Jul 20, 2022
There’s yet another reason to think twice about setting foot in the ocean this summer. Great white sharks and tiger sharks are getting bigger, scientists say. That’s because they’re gorging themselves on fish in protected waters where fishing is forbidden.
A National Geographic documentary, “Great White V Tiger Shark,” which airs Friday, explores what's happening. The program will show some of the biggest great whites ever seen on video. They swim in waters off Hawaii. Both the predators and their prey are protected from fishermen there.

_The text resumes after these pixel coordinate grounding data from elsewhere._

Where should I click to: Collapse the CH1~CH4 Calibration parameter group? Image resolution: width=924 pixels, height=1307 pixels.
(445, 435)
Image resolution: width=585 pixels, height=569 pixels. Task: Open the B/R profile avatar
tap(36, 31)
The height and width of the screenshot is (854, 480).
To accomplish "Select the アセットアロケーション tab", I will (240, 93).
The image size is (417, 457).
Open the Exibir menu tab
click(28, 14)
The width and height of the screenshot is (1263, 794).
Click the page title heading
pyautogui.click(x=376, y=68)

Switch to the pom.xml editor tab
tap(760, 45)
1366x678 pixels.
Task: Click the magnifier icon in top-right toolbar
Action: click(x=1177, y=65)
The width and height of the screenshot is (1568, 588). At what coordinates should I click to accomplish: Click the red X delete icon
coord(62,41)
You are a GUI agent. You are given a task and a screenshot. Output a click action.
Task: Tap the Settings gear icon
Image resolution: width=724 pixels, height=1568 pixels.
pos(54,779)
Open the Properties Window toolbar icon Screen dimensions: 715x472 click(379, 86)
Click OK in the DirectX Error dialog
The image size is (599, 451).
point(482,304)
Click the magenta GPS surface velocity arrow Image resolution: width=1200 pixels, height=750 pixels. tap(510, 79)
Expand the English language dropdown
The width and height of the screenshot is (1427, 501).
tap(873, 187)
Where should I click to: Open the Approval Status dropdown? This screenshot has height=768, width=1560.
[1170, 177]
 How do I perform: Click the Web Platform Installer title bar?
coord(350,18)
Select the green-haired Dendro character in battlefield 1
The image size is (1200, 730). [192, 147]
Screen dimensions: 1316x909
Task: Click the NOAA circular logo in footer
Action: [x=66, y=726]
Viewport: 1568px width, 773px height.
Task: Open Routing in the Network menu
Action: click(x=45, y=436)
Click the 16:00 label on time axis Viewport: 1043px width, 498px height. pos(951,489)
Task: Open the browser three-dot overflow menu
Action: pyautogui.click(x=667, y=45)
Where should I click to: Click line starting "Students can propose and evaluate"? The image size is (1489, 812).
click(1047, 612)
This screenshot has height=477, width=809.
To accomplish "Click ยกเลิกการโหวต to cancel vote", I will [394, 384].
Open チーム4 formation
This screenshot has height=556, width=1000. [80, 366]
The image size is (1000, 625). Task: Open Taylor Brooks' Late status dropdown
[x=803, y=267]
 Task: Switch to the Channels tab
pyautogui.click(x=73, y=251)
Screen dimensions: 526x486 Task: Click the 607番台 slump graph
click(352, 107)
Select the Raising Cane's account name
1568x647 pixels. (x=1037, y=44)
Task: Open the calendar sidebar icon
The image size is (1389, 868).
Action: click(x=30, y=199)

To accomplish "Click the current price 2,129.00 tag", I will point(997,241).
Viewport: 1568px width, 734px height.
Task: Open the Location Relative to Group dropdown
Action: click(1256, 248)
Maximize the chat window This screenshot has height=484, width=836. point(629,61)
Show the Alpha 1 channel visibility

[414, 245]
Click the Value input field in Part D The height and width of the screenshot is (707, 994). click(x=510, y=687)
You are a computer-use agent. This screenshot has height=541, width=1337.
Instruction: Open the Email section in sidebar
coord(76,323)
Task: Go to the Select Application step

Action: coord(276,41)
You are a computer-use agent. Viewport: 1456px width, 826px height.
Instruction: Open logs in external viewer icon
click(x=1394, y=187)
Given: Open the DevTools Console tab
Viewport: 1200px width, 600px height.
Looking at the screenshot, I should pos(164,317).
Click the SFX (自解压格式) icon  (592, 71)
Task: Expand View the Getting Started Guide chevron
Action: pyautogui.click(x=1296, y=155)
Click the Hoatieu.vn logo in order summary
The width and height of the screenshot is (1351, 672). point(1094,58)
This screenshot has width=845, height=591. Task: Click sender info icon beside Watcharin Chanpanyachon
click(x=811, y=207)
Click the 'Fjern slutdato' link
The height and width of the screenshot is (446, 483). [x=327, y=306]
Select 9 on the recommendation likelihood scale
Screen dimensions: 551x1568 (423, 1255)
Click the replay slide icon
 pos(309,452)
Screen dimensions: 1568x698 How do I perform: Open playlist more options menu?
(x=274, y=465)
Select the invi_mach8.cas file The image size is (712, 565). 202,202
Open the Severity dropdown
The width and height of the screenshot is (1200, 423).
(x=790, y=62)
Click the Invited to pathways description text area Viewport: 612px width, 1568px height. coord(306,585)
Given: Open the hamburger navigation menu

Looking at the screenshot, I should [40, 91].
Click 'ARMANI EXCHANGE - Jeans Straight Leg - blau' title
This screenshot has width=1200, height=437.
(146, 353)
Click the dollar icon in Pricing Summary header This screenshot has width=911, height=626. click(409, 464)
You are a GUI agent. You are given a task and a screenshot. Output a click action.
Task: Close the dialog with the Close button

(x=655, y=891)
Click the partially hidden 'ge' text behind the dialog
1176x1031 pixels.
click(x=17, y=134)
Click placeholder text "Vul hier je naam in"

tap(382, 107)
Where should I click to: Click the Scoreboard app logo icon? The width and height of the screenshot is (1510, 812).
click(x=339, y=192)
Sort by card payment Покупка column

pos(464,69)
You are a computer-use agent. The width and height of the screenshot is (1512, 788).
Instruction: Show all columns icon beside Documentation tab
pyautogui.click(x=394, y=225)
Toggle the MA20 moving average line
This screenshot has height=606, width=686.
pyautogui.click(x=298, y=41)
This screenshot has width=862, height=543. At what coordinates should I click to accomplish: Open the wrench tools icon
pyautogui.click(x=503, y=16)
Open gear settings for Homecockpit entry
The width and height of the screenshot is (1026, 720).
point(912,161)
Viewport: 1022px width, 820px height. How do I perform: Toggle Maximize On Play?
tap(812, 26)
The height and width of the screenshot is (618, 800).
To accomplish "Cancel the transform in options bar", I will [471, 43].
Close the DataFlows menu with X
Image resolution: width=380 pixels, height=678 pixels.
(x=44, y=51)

Great whites average up to 15 feet in length for females and 13 feet for males. Researchers, though, have recently spotted females as long as 20 feet off US coastlines.
Kori Burkhardt, a shark diver and marine biologist, has witnessed the change in tiger sharks she’s seen swimming in the waters off French Polynesia. That's about 2,600 miles south of Hawaii. Burkhardt has tracked a large female tiger shark called Kamakai.
“I’ve been diving with tiger sharks in multiple countries and she’s by far the biggest I’ve ever seen,” Burkhardt told National Geographic. “It’s not just her length but her width as well. She can be five meters long, but she’s three meters wide, including her fins. That’s insane.”
Burkhardt said French Polynesian waters have turned into a “big tiger paradise, a safe haven” where more mega sharks could breed.
But don’t worry too much. French Polynesia is a long way away. The chances of getting eaten by a shark remain about 1 in 3.7 million.